Figure 1: Frequency of radiation from the 2004 Sumatra–Andaman earthquake.
figure 1

a, Rupture-termination points of the earthquake estimated from body-wave inversion (blue square) and from high-frequency radiation (red square) calculations; green square, candidate for termination point (see supplementary information). Red star, earthquake epicentre; circles, aftershock locations; black stars, locations of large foreshocks and aftershocks. b, Typical teleseismic seismograms (broadband) showing P waves before (top) and after (bottom) high-bandpass (2–4 Hz) filtering; later phases are removed by attenuation. D=64 degrees. c, Enveloped high-frequency seismogram comparing the main shock (red) with smaller events (orange) at the same station. d, Smoothed envelopes (2–4-Hz bandpassed) of the main shock as a function of azimuth (horizontal angle): shorter wave trains are evident in the direction of rupture (azimuth about 340°). Red dots, estimated end of the source duration.

Figure 1b shows the observed displacement seismogram for a seismic event of magnitude 7.1 (which occurred near the epicentre of the 26 December earthquake (Fig. 1a, red star) on 2 November 2002). The phases PP and PPP are apparent, but are seen to disappear at high frequency (in the range 2 to 4 Hz) because of attenuation in the Earth's mantle4. We therefore analysed high-frequency radiation from the Sumatra earthquake by determining amplitude–time envelopes and smoothing them as described4 (see supplementary information). Comparison of the smoothed envelopes for the main shock of this event with three smaller fore- and aftershocks shows that the amplitude and duration of the main shock are much larger (Fig. 1c).

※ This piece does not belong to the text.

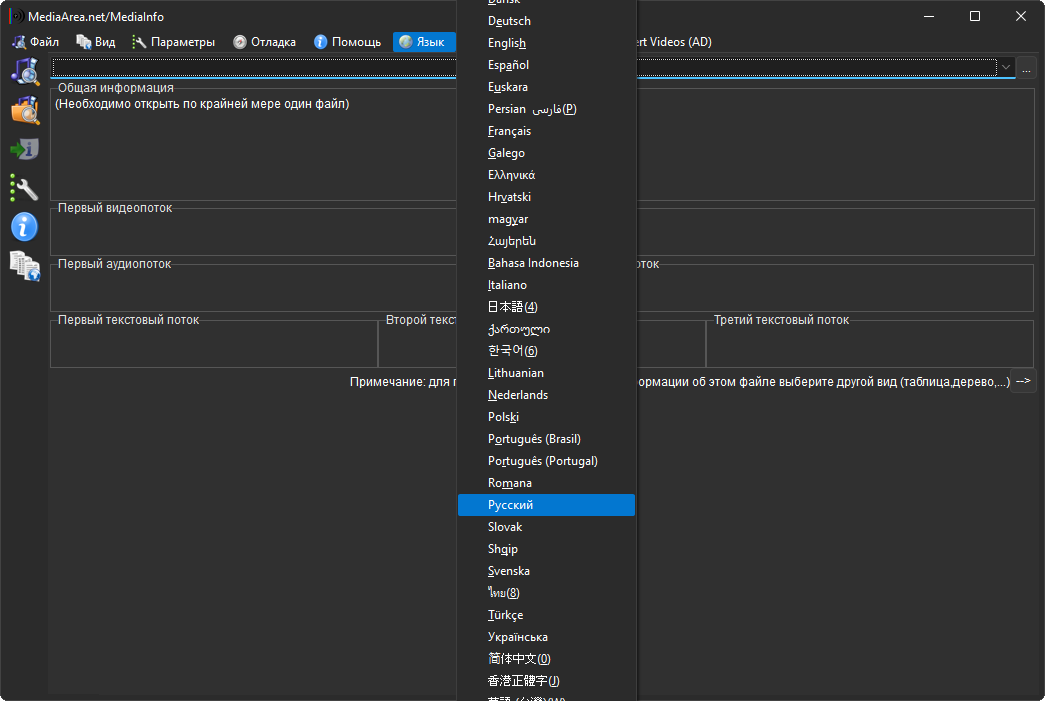Viewport: 1045px width, 701px height.
Task: Select Українська language option
Action: pos(517,637)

Figure 1d plots the envelopes for the main shock as a function of azimuth (angular distance from the horizon). Each envelope shows a short rise time, then a relatively flat, sustained portion, which is followed by rapid decay. The envelope duration (red dots in Fig. 1d) reveals a clear azimuthal pattern of 400 s in the direction of rupture (at about 340°) to 590 s in the opposite direction. We assume that these high-frequency signals are derived mostly from the rupture front5. From the range of the azimuthal variation in duration (190 s), we determine the rupture length to be 1,200 km — the longest ever recorded. Then, from the average duration (about 500 s), we can derive the average rupture speed as 2.5 km s−1.

The rupture length is comparable to the length of the aftershock distribution (Fig. 1a). The rupture was substantially longer than that of the 1960 great Chilean earthquake6 (340 s), and had a larger magnitude of 9.5, but the tectonic setting at Sumatra is very different from that at Chile. In Chile, the age of the subducting plate is young (15 million years old) and the plate convergence is nearly normal to the trench, whereas in Sumatra the subducting plate is older (more than 60 million years old) and the plate convergence is oblique, especially in the north. This difference could be responsible for the difference in slip behaviour between the two events, and hence the disparities in rupture length and magnitude.

The high-frequency radiation reflects only the propagation of the rupture front, so it alone cannot uniquely determine the slip distribution. Modelling of long-period surface waves and normal modes will eventually constrain the spatiotemporal distribution of slip. Despite such uncertainty, our simple analysis at high frequency provides an accurate and rapid determination of the duration and rupture length of this earthquake, which are important for rapid assessment of immediate seismic hazard in the area.